**Task to complete:** Copy out, word for word, everything from the start of the records down to the line containing "Action: pos(36,74)", with that line included.

** START Data for the task **

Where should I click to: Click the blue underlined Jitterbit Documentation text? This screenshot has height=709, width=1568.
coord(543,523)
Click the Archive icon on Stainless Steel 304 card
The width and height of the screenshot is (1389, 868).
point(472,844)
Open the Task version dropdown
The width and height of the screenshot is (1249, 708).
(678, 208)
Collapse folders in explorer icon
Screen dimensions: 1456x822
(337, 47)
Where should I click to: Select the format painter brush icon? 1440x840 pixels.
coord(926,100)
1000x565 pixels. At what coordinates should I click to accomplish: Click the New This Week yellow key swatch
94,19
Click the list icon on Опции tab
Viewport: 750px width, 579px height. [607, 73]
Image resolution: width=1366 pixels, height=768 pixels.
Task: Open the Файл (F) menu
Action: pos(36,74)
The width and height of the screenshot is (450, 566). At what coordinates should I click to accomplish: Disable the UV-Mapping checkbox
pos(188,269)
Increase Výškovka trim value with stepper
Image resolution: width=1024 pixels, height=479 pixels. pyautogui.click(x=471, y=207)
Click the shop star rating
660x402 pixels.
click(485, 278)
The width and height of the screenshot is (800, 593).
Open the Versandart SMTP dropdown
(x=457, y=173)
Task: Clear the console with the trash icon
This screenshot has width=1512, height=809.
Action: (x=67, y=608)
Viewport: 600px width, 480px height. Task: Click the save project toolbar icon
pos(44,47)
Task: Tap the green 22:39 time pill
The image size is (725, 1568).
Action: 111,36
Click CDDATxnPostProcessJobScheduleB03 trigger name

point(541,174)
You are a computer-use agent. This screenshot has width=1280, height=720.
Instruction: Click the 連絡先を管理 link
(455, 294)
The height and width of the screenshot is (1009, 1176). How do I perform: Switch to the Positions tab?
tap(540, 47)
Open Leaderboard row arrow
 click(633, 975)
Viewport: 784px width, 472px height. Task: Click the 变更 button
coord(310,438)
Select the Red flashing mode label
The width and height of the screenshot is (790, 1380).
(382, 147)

** END Data for the task **

**Finished answer:**
Where should I click to: Click the blue underlined Jitterbit Documentation text? This screenshot has height=709, width=1568.
coord(543,523)
Click the Archive icon on Stainless Steel 304 card
The width and height of the screenshot is (1389, 868).
point(472,844)
Open the Task version dropdown
The width and height of the screenshot is (1249, 708).
(678, 208)
Collapse folders in explorer icon
Screen dimensions: 1456x822
(337, 47)
Where should I click to: Select the format painter brush icon? 1440x840 pixels.
coord(926,100)
1000x565 pixels. At what coordinates should I click to accomplish: Click the New This Week yellow key swatch
94,19
Click the list icon on Опции tab
Viewport: 750px width, 579px height. [607, 73]
Image resolution: width=1366 pixels, height=768 pixels.
Task: Open the Файл (F) menu
Action: pos(36,74)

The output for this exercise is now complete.